GIVEN DATA section start

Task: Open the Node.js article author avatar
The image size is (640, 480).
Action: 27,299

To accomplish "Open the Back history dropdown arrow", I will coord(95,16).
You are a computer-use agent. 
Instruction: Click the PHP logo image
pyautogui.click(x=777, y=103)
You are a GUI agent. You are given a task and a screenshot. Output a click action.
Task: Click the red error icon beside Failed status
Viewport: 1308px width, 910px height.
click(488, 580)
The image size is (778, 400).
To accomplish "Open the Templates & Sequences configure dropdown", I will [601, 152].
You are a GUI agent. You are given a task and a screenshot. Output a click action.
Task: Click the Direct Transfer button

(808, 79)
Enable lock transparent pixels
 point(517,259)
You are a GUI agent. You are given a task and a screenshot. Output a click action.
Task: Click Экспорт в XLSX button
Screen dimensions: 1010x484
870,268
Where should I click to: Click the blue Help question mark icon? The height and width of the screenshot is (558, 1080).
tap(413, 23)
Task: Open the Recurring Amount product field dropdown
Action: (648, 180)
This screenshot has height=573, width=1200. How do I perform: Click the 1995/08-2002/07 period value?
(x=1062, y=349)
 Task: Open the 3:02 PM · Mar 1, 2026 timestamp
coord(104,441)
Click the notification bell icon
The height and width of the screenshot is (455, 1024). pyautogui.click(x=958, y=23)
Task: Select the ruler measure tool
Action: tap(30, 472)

GIVEN DATA section end

▸ PROBLEM REQUIREMENTS: Print each line, starting with the one that contains "Task: Click Экспорт в XLSX button" and ending with the last line of the data, exactly as it stands and with no other lines.

▸ FINISHED EXERCISE:
Task: Click Экспорт в XLSX button
Screen dimensions: 1010x484
870,268
Where should I click to: Click the blue Help question mark icon? The height and width of the screenshot is (558, 1080).
tap(413, 23)
Task: Open the Recurring Amount product field dropdown
Action: (648, 180)
This screenshot has height=573, width=1200. How do I perform: Click the 1995/08-2002/07 period value?
(x=1062, y=349)
 Task: Open the 3:02 PM · Mar 1, 2026 timestamp
coord(104,441)
Click the notification bell icon
The height and width of the screenshot is (455, 1024). pyautogui.click(x=958, y=23)
Task: Select the ruler measure tool
Action: tap(30, 472)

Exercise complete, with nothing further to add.